Die Rätebewegung ist ein globales Phänomen und keineswegs nur auf die Zentren beschränkt.

Er erklärt, es habe schon Jahre vor der Pariser Kommune ähnliche Bewegungen in der Provinz gegeben. Ein zweites wichtiges Merkmal sei, dass es sich um gesamtgesellschaftliche Bewegungen handele, die keineswegs nur den Sektor der Produktion umfassten. Und er hob die besondere Rolle der Frauen für das Gelingen dieser Modelle hervor: 

Wenn die Bewegung von Frauen getragen wird, dann läuft's.

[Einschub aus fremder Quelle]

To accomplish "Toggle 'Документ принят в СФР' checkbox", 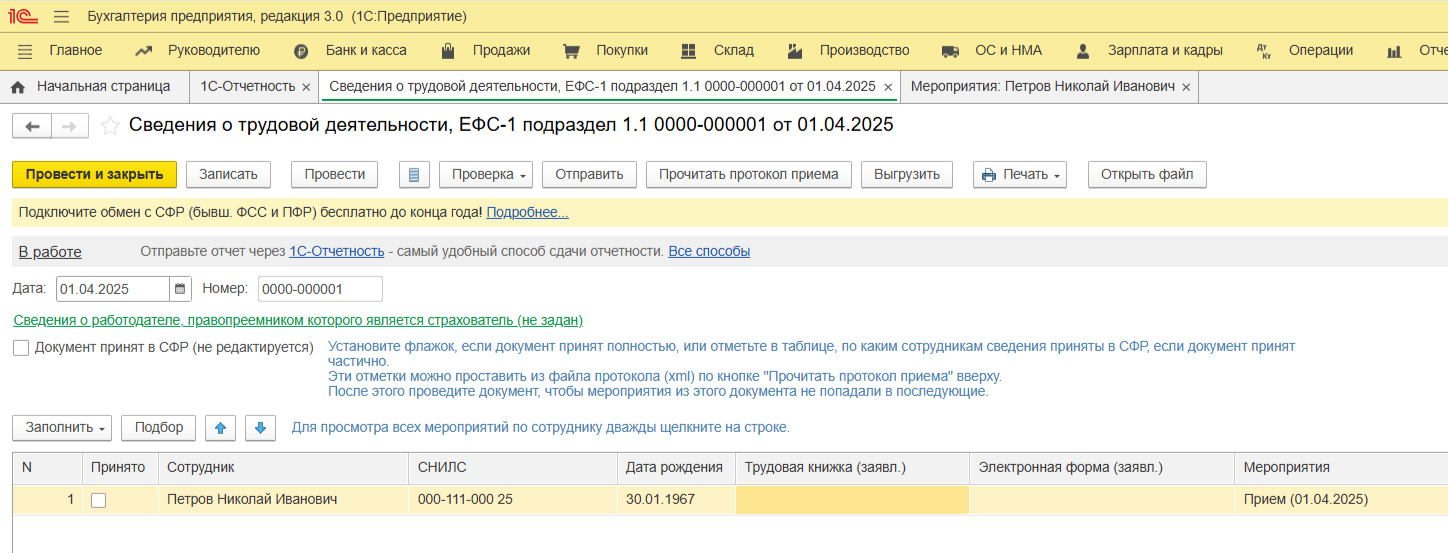I will click(x=21, y=348).
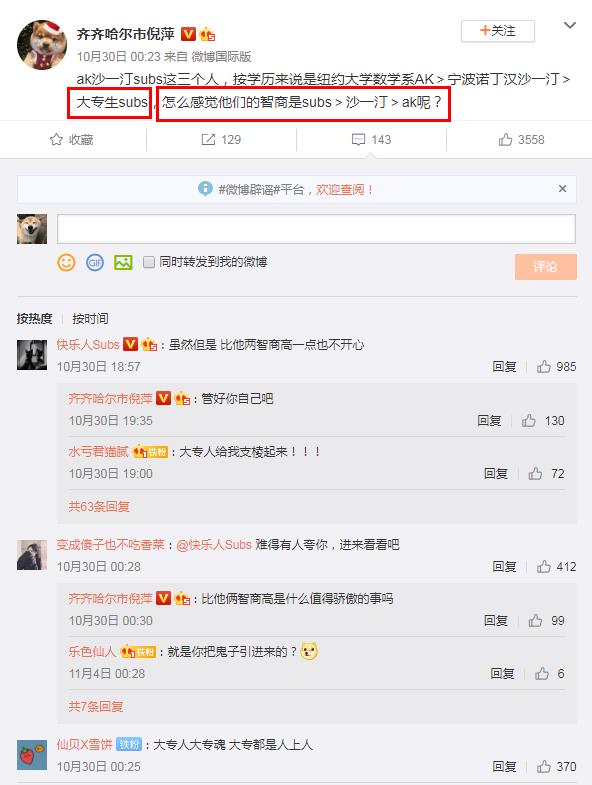Click the image upload icon
592x785 pixels.
(123, 262)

Von großer Bedeutung ist auch, dass Rätebewegungen fast immer von gesellschaftlichen Krisensituationen ausgelöst wurden. Dies hatte zur Folge, dass sie sich nie autonom entwickeln konnten, sondern dass es immer Angriffe von außen gab – verbunden mit unfassbar brutaler Gewalt, um ein Exempel zu statuieren. Militärische Gewalt war dann auch der Hauptgrund für das Scheitern der Bewegungen. Es gibt aber auch das Phänomen der nachlassenden Energie oder (wie im Falle Russlands) die Vereinnahmung der Bewegung durch eine Partei.

Christopher Wimmer am 10. April 2026 im städtischen Kulturzentrum PFL, Oldenburg

Abschließend informierte der Referent über die aktuelle Situation in Rojava und betonte die Notwendigkeit, auch weiterhin Solidarität zu üben.

In der Diskussion wurden zunächst einzelne Elemente der Rätebewegungen diskutiert, wie zum Beispiel das imperative Mandat. Dann konzentrierte sich die Diskussion auf die Frage, was das alles für unser eigenes politisches Handeln heißt: Wie können wir neben der Solidarität mit entsprechenden Bewegungen weltweit auch bei uns Bewegungen unterstützen, die basisdemokratische Konzepte schon umsetzen, und wie können diese Bewegungen sich koordinieren? Denn auch hier gilt: 

Alles muss man selber machen. 


Lektüretipp: 

Christoph Wimmer: Alles muss man selber machen. Zur Geschichte der Rätebewegungen von der Pariser Kommune bis Rojava, 2025, Karl Dietz Verlag Berlin; ISBN: 978-3-320-02434-5 - Mehr zum Buch (Dietz Verlag)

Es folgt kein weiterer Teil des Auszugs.